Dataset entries
───
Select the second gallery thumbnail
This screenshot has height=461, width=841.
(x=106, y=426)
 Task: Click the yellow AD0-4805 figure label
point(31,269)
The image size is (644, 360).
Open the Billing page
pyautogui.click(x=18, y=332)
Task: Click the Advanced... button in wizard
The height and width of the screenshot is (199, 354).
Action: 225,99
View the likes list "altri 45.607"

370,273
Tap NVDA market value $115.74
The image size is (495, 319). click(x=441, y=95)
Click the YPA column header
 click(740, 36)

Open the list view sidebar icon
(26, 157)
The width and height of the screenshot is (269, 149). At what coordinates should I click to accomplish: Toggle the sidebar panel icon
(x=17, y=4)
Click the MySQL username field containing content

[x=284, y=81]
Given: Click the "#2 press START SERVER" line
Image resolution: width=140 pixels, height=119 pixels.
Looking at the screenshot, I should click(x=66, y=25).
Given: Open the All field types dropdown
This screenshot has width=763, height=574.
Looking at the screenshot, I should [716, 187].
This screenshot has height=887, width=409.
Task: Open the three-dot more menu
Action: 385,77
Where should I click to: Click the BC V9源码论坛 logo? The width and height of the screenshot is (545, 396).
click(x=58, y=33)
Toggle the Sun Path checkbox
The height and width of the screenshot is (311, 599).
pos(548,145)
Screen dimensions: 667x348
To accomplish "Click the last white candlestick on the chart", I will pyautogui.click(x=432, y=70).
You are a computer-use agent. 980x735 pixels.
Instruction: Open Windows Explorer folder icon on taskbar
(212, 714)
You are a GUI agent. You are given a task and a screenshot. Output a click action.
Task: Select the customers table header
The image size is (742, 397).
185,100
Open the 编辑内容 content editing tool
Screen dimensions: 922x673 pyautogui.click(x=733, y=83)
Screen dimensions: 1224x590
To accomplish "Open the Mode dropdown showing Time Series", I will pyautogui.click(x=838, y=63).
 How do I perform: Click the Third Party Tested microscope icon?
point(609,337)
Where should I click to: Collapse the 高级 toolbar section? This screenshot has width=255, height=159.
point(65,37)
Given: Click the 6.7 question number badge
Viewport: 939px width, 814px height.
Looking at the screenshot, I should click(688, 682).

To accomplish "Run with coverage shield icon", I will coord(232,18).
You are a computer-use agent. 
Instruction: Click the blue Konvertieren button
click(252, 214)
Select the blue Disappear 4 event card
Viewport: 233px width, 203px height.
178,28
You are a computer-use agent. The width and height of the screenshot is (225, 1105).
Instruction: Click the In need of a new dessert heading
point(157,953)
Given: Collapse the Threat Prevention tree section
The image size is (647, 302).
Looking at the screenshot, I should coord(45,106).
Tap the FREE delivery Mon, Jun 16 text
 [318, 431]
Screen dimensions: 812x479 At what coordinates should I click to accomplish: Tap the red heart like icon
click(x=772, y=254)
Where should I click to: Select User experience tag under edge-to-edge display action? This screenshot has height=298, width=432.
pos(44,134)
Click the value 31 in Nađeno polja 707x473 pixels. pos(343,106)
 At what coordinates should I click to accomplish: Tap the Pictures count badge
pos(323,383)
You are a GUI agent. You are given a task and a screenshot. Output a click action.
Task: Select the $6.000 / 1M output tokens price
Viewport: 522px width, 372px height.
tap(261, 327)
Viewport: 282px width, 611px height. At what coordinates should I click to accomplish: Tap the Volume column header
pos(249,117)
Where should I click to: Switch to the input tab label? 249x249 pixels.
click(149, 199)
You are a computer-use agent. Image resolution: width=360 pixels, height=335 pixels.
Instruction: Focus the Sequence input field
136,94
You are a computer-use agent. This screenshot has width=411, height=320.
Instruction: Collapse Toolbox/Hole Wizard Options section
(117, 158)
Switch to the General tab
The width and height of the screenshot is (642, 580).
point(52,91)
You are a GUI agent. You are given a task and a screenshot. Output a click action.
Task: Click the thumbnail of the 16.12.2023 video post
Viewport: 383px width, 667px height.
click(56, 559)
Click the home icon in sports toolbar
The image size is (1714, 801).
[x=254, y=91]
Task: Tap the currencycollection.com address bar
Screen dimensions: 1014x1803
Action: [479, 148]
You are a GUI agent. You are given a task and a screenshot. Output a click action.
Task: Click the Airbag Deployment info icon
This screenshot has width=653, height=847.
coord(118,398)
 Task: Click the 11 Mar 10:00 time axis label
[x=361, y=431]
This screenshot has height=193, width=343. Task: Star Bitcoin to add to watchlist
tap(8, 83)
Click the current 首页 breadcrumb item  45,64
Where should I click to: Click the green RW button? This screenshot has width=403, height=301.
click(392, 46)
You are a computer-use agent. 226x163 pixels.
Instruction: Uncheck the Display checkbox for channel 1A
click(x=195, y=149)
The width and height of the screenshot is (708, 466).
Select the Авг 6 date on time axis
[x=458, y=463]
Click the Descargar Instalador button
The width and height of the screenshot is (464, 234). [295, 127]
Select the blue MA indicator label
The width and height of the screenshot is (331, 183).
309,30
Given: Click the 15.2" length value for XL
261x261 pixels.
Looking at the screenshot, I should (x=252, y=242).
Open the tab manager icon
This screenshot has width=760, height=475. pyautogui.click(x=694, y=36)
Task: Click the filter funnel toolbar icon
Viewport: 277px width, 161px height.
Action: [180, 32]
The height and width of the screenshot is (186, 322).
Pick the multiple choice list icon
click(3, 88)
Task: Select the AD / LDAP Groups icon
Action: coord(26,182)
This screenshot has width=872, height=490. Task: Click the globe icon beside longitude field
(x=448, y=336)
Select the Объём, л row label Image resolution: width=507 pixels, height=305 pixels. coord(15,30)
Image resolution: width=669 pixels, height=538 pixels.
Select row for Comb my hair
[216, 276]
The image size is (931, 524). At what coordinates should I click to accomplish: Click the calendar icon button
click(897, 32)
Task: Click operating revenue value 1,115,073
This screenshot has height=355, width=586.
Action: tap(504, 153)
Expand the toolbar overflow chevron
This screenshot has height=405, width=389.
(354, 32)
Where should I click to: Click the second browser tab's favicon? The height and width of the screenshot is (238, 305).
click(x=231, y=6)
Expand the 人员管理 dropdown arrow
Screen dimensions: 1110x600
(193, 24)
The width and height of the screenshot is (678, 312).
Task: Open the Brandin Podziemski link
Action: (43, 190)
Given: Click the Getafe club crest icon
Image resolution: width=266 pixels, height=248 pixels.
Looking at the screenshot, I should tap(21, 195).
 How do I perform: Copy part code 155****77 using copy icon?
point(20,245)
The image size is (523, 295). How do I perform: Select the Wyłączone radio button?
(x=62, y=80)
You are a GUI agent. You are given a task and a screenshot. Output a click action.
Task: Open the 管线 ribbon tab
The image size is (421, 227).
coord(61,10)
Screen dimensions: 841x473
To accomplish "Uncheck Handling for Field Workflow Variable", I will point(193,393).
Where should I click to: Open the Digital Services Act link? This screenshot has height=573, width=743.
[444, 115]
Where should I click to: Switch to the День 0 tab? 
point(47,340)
───
> Directions for this task: Write out the records above again, keeping each one identical to the original.

> Exercise solution:
Select the second gallery thumbnail
This screenshot has height=461, width=841.
(x=106, y=426)
 Task: Click the yellow AD0-4805 figure label
point(31,269)
The image size is (644, 360).
Open the Billing page
pyautogui.click(x=18, y=332)
Task: Click the Advanced... button in wizard
The height and width of the screenshot is (199, 354).
Action: 225,99
View the likes list "altri 45.607"

370,273
Tap NVDA market value $115.74
The image size is (495, 319). click(x=441, y=95)
Click the YPA column header
 click(740, 36)

Open the list view sidebar icon
(26, 157)
The width and height of the screenshot is (269, 149). At what coordinates should I click to accomplish: Toggle the sidebar panel icon
(x=17, y=4)
Click the MySQL username field containing content

[x=284, y=81]
Given: Click the "#2 press START SERVER" line
Image resolution: width=140 pixels, height=119 pixels.
Looking at the screenshot, I should click(x=66, y=25).
Given: Open the All field types dropdown
This screenshot has width=763, height=574.
Looking at the screenshot, I should [716, 187].
This screenshot has height=887, width=409.
Task: Open the three-dot more menu
Action: 385,77
Where should I click to: Click the BC V9源码论坛 logo? The width and height of the screenshot is (545, 396).
click(x=58, y=33)
Toggle the Sun Path checkbox
The height and width of the screenshot is (311, 599).
pos(548,145)
Screen dimensions: 667x348
To accomplish "Click the last white candlestick on the chart", I will pyautogui.click(x=432, y=70).
You are a computer-use agent. 980x735 pixels.
Instruction: Open Windows Explorer folder icon on taskbar
(212, 714)
You are a GUI agent. You are given a task and a screenshot. Output a click action.
Task: Select the customers table header
The image size is (742, 397).
185,100
Open the 编辑内容 content editing tool
Screen dimensions: 922x673 pyautogui.click(x=733, y=83)
Screen dimensions: 1224x590
To accomplish "Open the Mode dropdown showing Time Series", I will pyautogui.click(x=838, y=63).
 How do I perform: Click the Third Party Tested microscope icon?
point(609,337)
Where should I click to: Collapse the 高级 toolbar section? This screenshot has width=255, height=159.
point(65,37)
Given: Click the 6.7 question number badge
Viewport: 939px width, 814px height.
Looking at the screenshot, I should click(688, 682).

To accomplish "Run with coverage shield icon", I will coord(232,18).
You are a computer-use agent. 
Instruction: Click the blue Konvertieren button
click(252, 214)
Select the blue Disappear 4 event card
Viewport: 233px width, 203px height.
178,28
You are a computer-use agent. The width and height of the screenshot is (225, 1105).
Instruction: Click the In need of a new dessert heading
point(157,953)
Given: Collapse the Threat Prevention tree section
The image size is (647, 302).
Looking at the screenshot, I should coord(45,106).
Tap the FREE delivery Mon, Jun 16 text
 [318, 431]
Screen dimensions: 812x479 At what coordinates should I click to accomplish: Tap the red heart like icon
click(x=772, y=254)
Where should I click to: Select User experience tag under edge-to-edge display action? This screenshot has height=298, width=432.
pos(44,134)
Click the value 31 in Nađeno polja 707x473 pixels. pos(343,106)
 At what coordinates should I click to accomplish: Tap the Pictures count badge
pos(323,383)
You are a GUI agent. You are given a task and a screenshot. Output a click action.
Task: Select the $6.000 / 1M output tokens price
Viewport: 522px width, 372px height.
tap(261, 327)
Viewport: 282px width, 611px height. At what coordinates should I click to accomplish: Tap the Volume column header
pos(249,117)
Where should I click to: Switch to the input tab label? 249x249 pixels.
click(149, 199)
You are a computer-use agent. Image resolution: width=360 pixels, height=335 pixels.
Instruction: Focus the Sequence input field
136,94
You are a computer-use agent. This screenshot has width=411, height=320.
Instruction: Collapse Toolbox/Hole Wizard Options section
(117, 158)
Switch to the General tab
The width and height of the screenshot is (642, 580).
point(52,91)
You are a GUI agent. You are given a task and a screenshot. Output a click action.
Task: Click the thumbnail of the 16.12.2023 video post
Viewport: 383px width, 667px height.
click(56, 559)
Click the home icon in sports toolbar
The image size is (1714, 801).
[x=254, y=91]
Task: Tap the currencycollection.com address bar
Screen dimensions: 1014x1803
Action: [479, 148]
You are a GUI agent. You are given a task and a screenshot. Output a click action.
Task: Click the Airbag Deployment info icon
This screenshot has width=653, height=847.
coord(118,398)
 Task: Click the 11 Mar 10:00 time axis label
[x=361, y=431]
This screenshot has height=193, width=343. Task: Star Bitcoin to add to watchlist
tap(8, 83)
Click the current 首页 breadcrumb item  45,64
Where should I click to: Click the green RW button? This screenshot has width=403, height=301.
click(392, 46)
You are a computer-use agent. 226x163 pixels.
Instruction: Uncheck the Display checkbox for channel 1A
click(x=195, y=149)
The width and height of the screenshot is (708, 466).
Select the Авг 6 date on time axis
[x=458, y=463]
Click the Descargar Instalador button
The width and height of the screenshot is (464, 234). [295, 127]
Select the blue MA indicator label
The width and height of the screenshot is (331, 183).
309,30
Given: Click the 15.2" length value for XL
261x261 pixels.
Looking at the screenshot, I should (x=252, y=242).
Open the tab manager icon
This screenshot has width=760, height=475. pyautogui.click(x=694, y=36)
Task: Click the filter funnel toolbar icon
Viewport: 277px width, 161px height.
Action: [180, 32]
The height and width of the screenshot is (186, 322).
Pick the multiple choice list icon
click(3, 88)
Task: Select the AD / LDAP Groups icon
Action: coord(26,182)
This screenshot has width=872, height=490. Task: Click the globe icon beside longitude field
(x=448, y=336)
Select the Объём, л row label Image resolution: width=507 pixels, height=305 pixels. coord(15,30)
Image resolution: width=669 pixels, height=538 pixels.
Select row for Comb my hair
[216, 276]
The image size is (931, 524). At what coordinates should I click to accomplish: Click the calendar icon button
click(897, 32)
Task: Click operating revenue value 1,115,073
This screenshot has height=355, width=586.
Action: tap(504, 153)
Expand the toolbar overflow chevron
This screenshot has height=405, width=389.
(354, 32)
Where should I click to: Click the second browser tab's favicon? The height and width of the screenshot is (238, 305).
click(x=231, y=6)
Expand the 人员管理 dropdown arrow
Screen dimensions: 1110x600
(193, 24)
The width and height of the screenshot is (678, 312).
Task: Open the Brandin Podziemski link
Action: (43, 190)
Given: Click the Getafe club crest icon
Image resolution: width=266 pixels, height=248 pixels.
Looking at the screenshot, I should tap(21, 195).
 How do I perform: Copy part code 155****77 using copy icon?
point(20,245)
The image size is (523, 295). How do I perform: Select the Wyłączone radio button?
(x=62, y=80)
You are a GUI agent. You are given a task and a screenshot. Output a click action.
Task: Open the 管线 ribbon tab
The image size is (421, 227).
coord(61,10)
Screen dimensions: 841x473
To accomplish "Uncheck Handling for Field Workflow Variable", I will point(193,393).
Where should I click to: Open the Digital Services Act link? This screenshot has height=573, width=743.
[444, 115]
Where should I click to: Switch to the День 0 tab? 
point(47,340)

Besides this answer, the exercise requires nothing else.